(Saved entries)
□ □ □ □ □

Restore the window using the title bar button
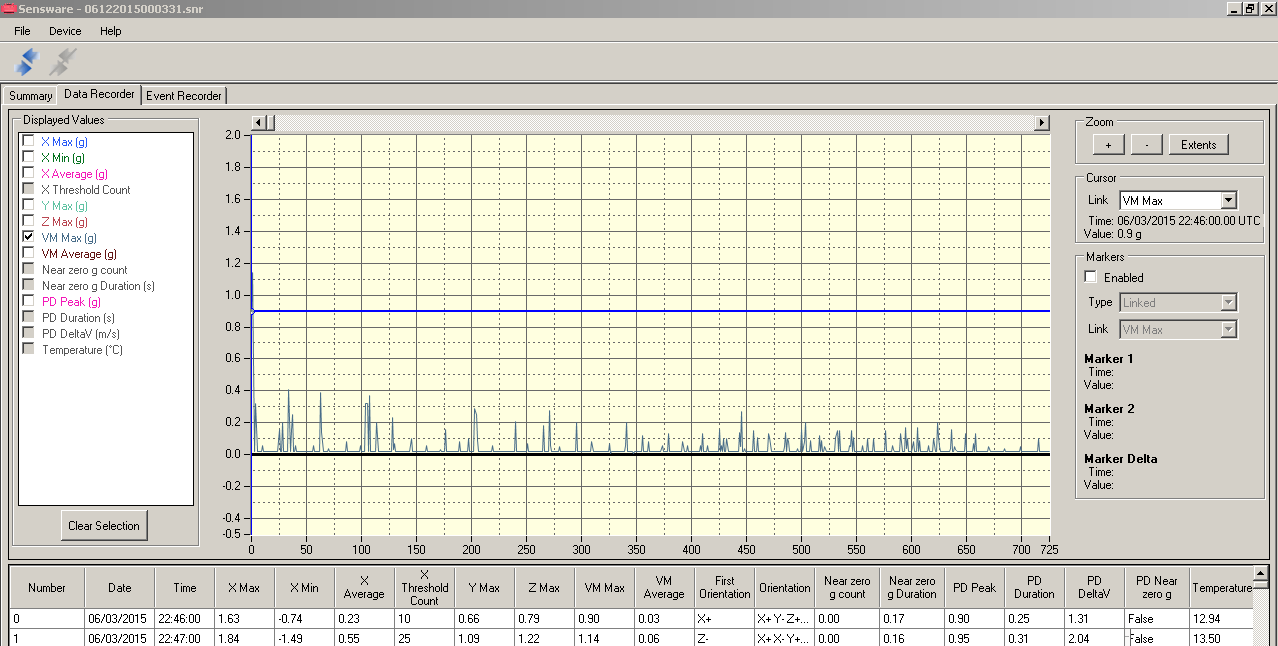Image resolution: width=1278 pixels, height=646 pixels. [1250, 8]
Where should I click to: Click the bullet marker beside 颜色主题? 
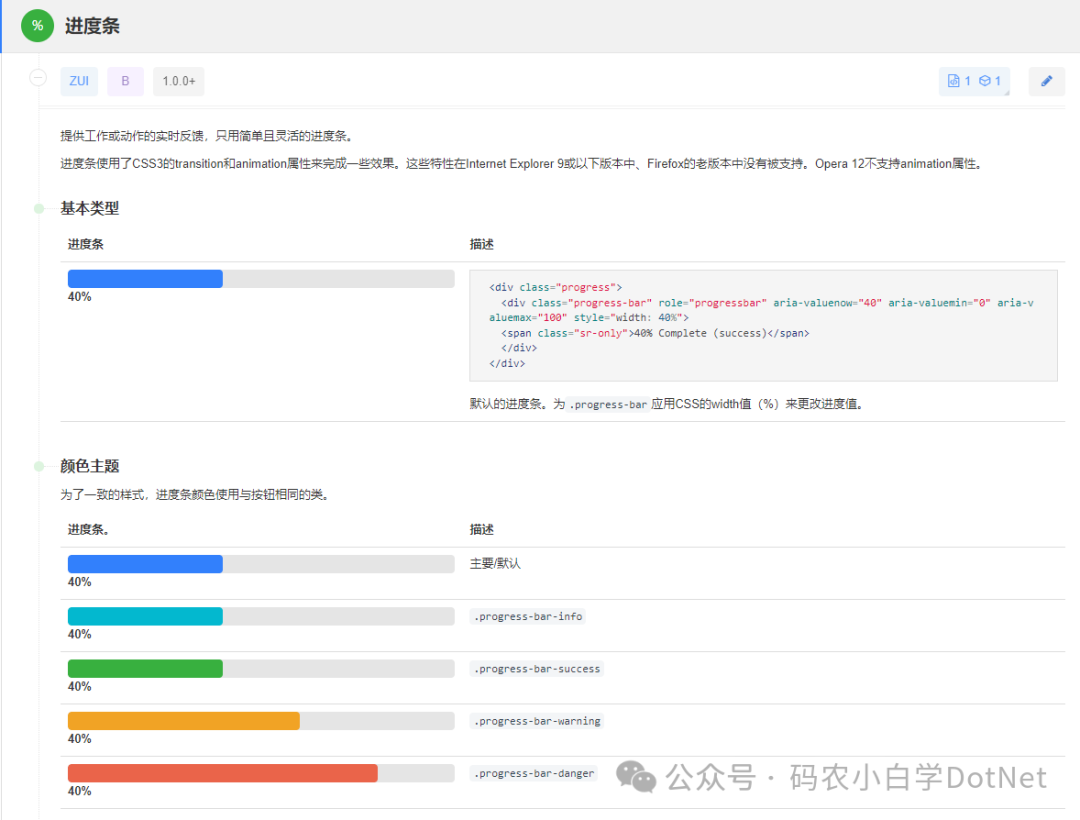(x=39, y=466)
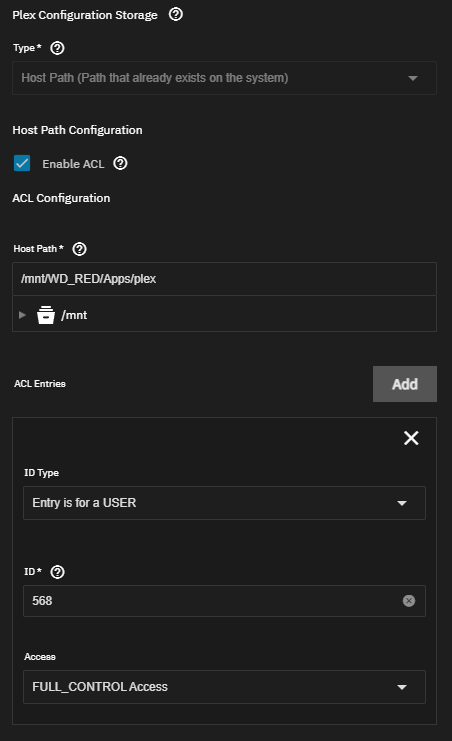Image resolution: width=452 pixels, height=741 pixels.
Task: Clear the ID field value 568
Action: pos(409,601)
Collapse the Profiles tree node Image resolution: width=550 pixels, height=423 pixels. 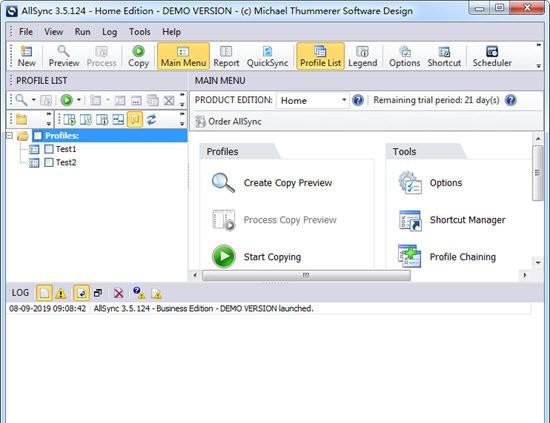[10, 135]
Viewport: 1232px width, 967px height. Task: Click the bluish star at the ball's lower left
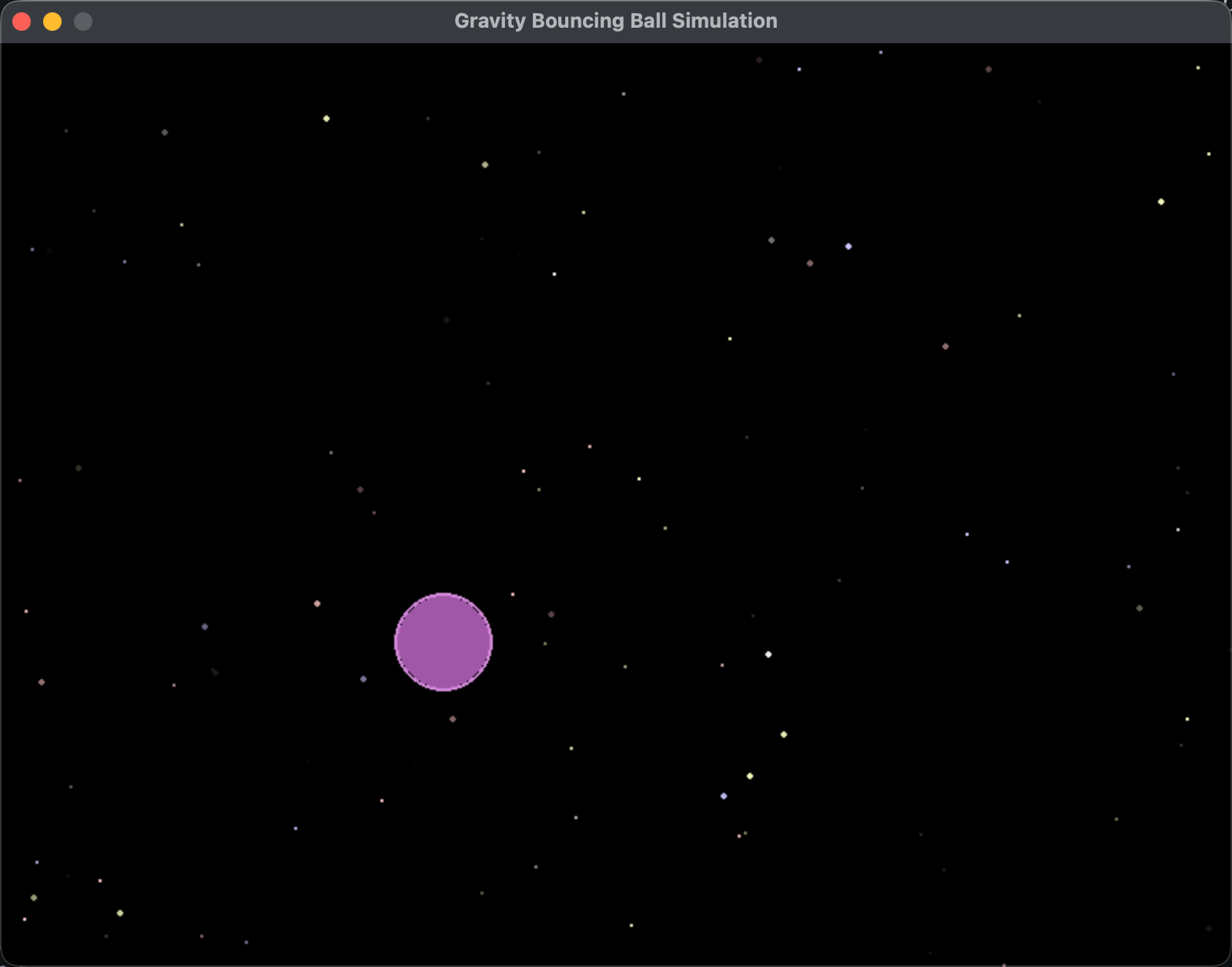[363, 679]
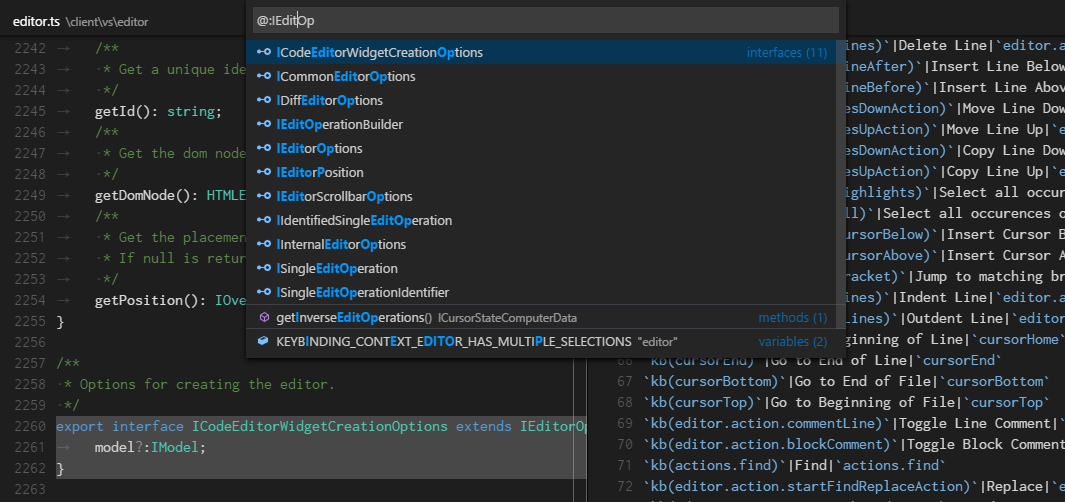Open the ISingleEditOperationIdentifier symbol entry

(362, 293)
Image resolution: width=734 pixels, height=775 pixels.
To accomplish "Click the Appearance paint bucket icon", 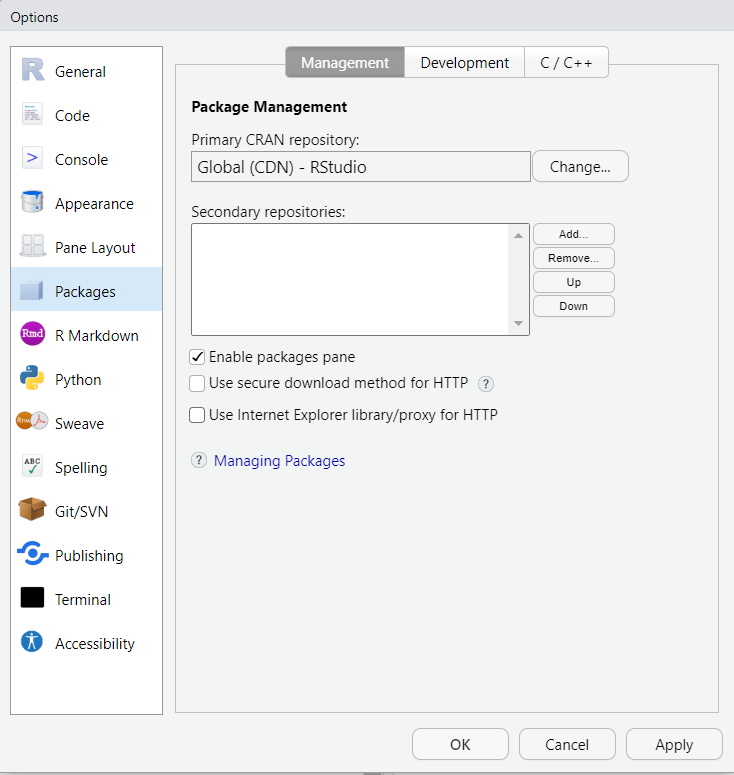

□ □ □ □ □

▶ [What the task asks]: Output exactly and only the lines from the line containing "Image resolution: width=734" to the end of the entries, both included, and omit every picture.

▶ [Solution to this problem]:
Image resolution: width=734 pixels, height=775 pixels.
To accomplish "Click the Appearance paint bucket icon", 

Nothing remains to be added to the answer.